AKTUELL KOMMENTIERT
Unionsfraktionschef Volker Kauder kann im Bundestag ruhig auf die Pauke hauen und sich an der Opposition abarbeiten. Doch sollte er endlich aufhören, international Porzellan zu zerschlagen und sich dem Vorwurf antieuropäischer und antigriechischer Stimmungsmache auszusetzen. Wenn Berliner Politiker meinen, am deutschen Wesen solle die Welt genesen, hält sich selbst bei engsten Freunden der Bundesrepublik die Begeisterung in Grenzen.

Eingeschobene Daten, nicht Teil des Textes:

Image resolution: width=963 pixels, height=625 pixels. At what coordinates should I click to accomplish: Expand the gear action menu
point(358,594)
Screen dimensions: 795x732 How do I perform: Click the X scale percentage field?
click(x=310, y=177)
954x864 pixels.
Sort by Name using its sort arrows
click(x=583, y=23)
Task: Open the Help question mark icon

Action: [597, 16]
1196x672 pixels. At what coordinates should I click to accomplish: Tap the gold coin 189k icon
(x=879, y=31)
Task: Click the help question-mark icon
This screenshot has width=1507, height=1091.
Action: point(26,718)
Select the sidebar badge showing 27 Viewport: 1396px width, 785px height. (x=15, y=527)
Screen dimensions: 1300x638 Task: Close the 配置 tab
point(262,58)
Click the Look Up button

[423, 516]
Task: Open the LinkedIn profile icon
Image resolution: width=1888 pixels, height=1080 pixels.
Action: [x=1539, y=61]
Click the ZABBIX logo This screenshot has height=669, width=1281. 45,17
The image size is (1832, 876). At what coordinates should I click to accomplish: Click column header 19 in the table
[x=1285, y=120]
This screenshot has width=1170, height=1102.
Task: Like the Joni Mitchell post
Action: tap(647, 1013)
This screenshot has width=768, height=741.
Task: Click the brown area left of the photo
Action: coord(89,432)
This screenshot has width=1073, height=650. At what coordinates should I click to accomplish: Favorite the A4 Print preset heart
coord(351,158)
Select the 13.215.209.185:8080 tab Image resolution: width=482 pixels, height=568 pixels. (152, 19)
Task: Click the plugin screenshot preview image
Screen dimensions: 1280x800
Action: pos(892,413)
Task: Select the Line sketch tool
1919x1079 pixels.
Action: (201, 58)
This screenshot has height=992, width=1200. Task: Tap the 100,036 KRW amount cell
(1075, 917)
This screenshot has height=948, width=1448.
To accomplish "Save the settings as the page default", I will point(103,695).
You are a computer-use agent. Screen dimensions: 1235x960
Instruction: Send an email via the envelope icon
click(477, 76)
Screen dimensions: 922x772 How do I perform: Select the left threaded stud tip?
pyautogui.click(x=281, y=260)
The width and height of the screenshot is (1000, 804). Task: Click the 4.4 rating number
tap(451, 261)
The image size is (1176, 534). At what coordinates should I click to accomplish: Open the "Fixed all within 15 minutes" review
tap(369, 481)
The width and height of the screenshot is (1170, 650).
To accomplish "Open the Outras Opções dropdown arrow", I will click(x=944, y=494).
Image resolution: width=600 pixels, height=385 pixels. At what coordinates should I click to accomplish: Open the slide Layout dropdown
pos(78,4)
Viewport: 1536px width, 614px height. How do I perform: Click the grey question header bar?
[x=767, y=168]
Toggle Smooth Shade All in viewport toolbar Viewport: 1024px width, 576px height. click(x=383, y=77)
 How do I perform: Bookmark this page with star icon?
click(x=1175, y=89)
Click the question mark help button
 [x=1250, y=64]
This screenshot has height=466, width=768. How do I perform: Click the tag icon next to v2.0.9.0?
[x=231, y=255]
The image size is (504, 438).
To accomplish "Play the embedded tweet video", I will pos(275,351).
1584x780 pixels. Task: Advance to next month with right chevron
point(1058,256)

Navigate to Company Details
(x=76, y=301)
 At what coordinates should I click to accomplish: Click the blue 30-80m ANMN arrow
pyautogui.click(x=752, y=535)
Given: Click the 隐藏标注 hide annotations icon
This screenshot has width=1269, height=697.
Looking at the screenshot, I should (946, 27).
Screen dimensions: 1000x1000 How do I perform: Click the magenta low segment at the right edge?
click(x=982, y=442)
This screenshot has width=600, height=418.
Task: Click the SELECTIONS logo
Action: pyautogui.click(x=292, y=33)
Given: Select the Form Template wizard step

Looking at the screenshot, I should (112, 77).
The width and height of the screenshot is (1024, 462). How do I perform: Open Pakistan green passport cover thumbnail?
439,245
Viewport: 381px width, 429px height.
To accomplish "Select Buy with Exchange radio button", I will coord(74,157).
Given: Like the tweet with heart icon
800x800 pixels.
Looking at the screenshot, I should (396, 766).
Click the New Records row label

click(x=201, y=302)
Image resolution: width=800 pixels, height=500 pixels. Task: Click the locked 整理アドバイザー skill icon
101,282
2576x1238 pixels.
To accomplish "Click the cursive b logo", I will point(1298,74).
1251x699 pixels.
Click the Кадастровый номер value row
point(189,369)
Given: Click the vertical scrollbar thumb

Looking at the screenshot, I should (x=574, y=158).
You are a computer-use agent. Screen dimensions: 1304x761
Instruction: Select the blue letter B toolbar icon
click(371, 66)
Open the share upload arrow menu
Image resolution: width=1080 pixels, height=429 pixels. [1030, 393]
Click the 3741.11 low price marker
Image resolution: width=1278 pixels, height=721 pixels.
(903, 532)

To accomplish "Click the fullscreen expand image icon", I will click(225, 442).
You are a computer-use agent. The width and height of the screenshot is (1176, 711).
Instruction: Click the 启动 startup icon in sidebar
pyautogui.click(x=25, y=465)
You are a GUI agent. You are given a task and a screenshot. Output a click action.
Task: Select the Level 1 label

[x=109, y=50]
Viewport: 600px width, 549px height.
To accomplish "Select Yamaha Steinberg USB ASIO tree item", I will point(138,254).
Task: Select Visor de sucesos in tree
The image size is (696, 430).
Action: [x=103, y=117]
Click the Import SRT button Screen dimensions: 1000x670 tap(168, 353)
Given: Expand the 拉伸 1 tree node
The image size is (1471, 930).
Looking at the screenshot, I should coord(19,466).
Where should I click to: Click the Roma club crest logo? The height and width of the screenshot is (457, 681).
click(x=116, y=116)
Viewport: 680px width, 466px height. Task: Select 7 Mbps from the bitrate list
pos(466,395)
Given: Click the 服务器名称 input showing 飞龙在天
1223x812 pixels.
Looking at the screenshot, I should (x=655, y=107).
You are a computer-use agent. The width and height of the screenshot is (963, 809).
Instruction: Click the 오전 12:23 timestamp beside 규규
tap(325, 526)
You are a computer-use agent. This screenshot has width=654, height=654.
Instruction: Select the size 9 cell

Mit seinem Gerede, Europa spreche Deutsch, hat er vor einigen Wochen bereits für böses Blut gesorgt. Zu mehr Sensibilität hat das jedoch beim vorlauten Christdemokraten nicht geführt. Denn mit seiner Forderung nach einem Sparkommissar für Athen brachte er die Empörungsmaschinerie beim EU-Gipfel in Brüssel auf Hochtouren. Die ohnehin schon - selbst verschuldet - in ihrer Ehre gekränkten Griechen waren pikiert und beleidigt, andere Staats- und Regierungschefs reagierten mit Kopfschütteln. Der Ton macht die Musik.
Schon ist in Athen von einem "Gauleiter" die Rede, den man nicht wolle. Dabei haben jene, die wie Kauder und der Luxemburger Jean-Claude Juncker eine stärkere Kontrolle darüber fordern, ob sich die, denen geholfen wird, auch an die Vereinbarungen halten, ja recht. Ein neues Fiskalpaket, das in Wahrheit gar nicht so viel Neues enthält, hat aber nur Sinn, wenn es nicht genauso auf die leichte Schulter genommen wird wie die Maastricht-Kriterien auch von Deutschland. Doch nicht alle EU-Länder sind von dieser Idee Angela Merkels begeistert, neben London bremst Warschau.
Gerade wer fordert, die Bundesrepublik müsse sich stärker engagieren, muss akzeptieren, dass Berlin mehr Sicherheiten verlangt. Merkels Absage an einen höheren und teureren Schutzwall für den Euro verärgert viele Partner. Da ist es nicht auch noch nötig, dass Kauder die Griechen und andere mit markigen Sprüchen gegen Deutschland aufbringt.